Tapi betulkah ini peristiwa kecil? Apakah greget untuk
menjalani kebaikan di usia senja adalah perkara kecil dibanding “tangis penyesalan”
terdakwa kasus megaproyek E-KTP? Apa itu besar, apa itu kecil, sungguh relatif.
Dua kali dalam sepekan mereka berkumpul. Duduk
menghadap dampar di masjid mungil
perumahan. Diwulang Pak Hadi, ustad
yang kompeten dan penyabar. Ya, harus supersabar mengajar lidah tua yang sudah telanjur
kaku dan mengajari memori yang mulai menua. Lidah yang selalu saja kesulitan
melafalkan huruf sesuai mahrajnya. “Kalau
mengucapkan kho itu harus ngorok. Kalau
kha harus bersih,” ujar sang guru ngaji, untuk yang kesekian kalinya.
Meski berulang diberi tahu, masih saja ada yang
kebalik-balik, membaca “ta” keliru “ya”, kasrah dibaca dhommah.

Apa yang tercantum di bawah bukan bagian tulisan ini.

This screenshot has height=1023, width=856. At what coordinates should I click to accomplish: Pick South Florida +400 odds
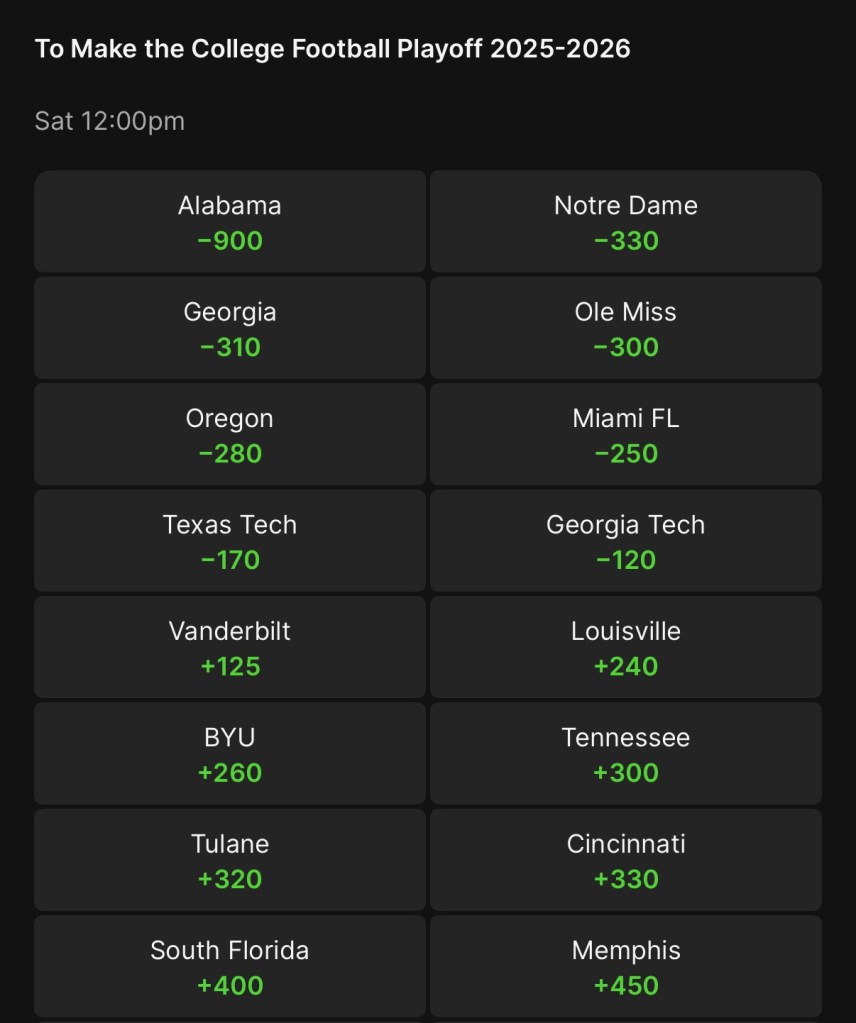tap(230, 966)
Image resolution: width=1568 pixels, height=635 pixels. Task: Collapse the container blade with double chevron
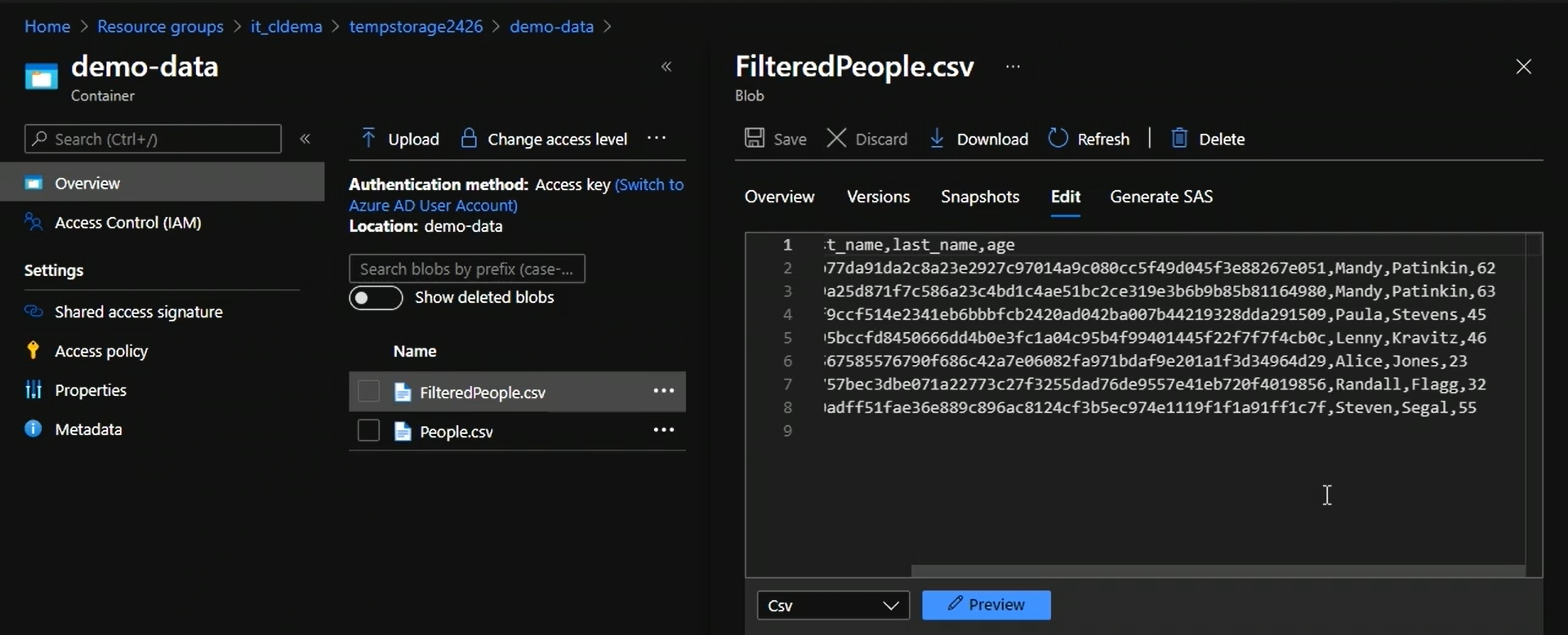pos(666,67)
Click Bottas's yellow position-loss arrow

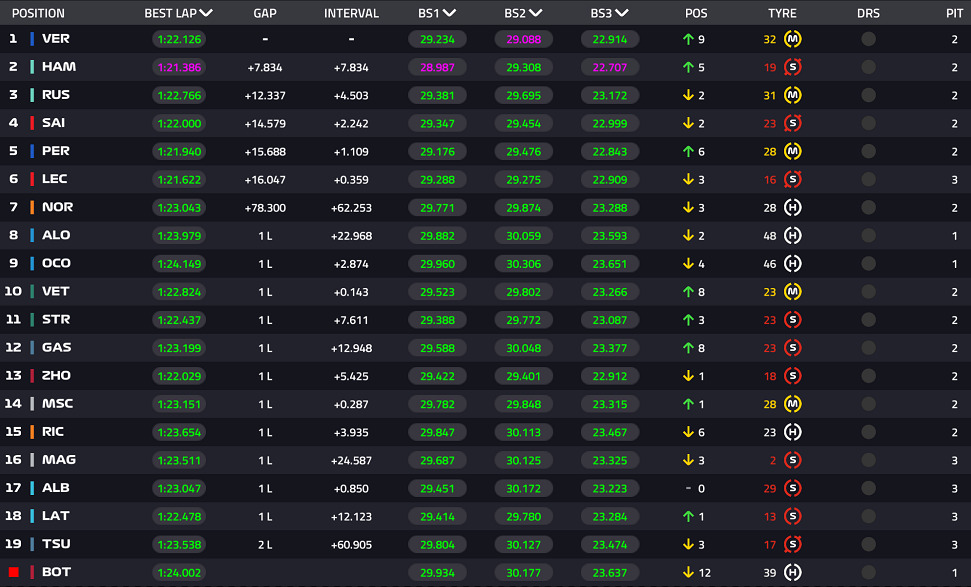[688, 572]
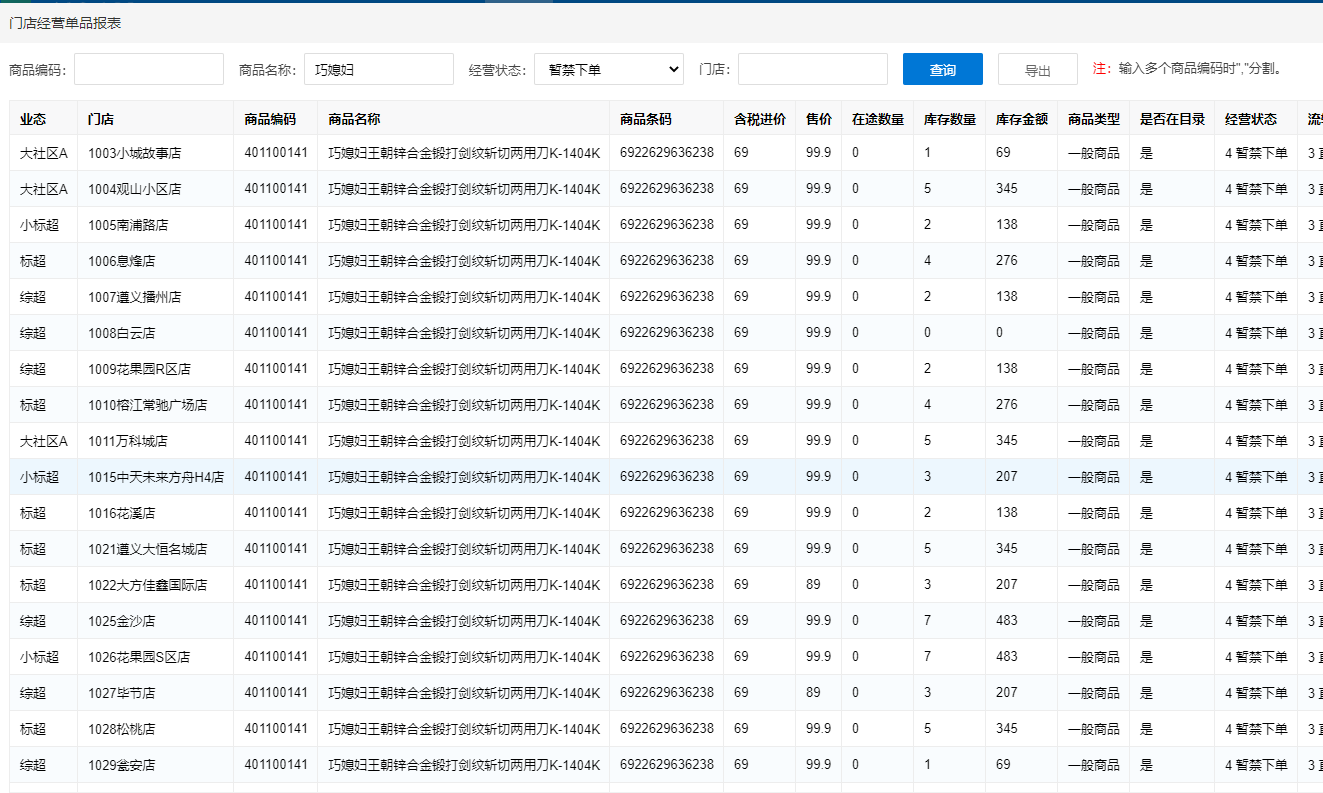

Harakat fathah panjang dibaca pendek, fathah biasa malah dipanjangin lantaran belum hafal variasi
penulisan huruf hijaiyah. Kalau sudah begitu meledaklah tawa, tawa bernada
getir, menertawakan ketidakmampuan diri. Mengeja halaman demi halaman buku At-Tartil
Jilid 2 adalah perjuangan tersendiri.
Mereka bukan public
figur yang dekat dengan publikasi, melainkan orang biasa dari berbagai
profesi. Ada PNS, ada pensiunan, pedagang, orang proyekan, pemilik bengkel motor,
satpam, hingga juragan bandeng presto. Dalam kesibukan mencari rezeki toh
mereka mau menyempatkan diri untuk tholabul
ilmi.
Bila tidak bisa masuk ngaji lantaran harus dinas
luar atau jaga malam, mereka pamit melalui grup WA. Pamit bukan sekadar
formalitas dan unggah-ungguh ketimuran, tetapi ada muatan penyesalan di dalam
larik-larik teksnya yang sederhana. “Ngapunten
mboten saged ngaos, mlebet sift malam.” Mereka terlihat eman bila harus
prei. Mereka seolah ingin menebus kelalaian di masa muda.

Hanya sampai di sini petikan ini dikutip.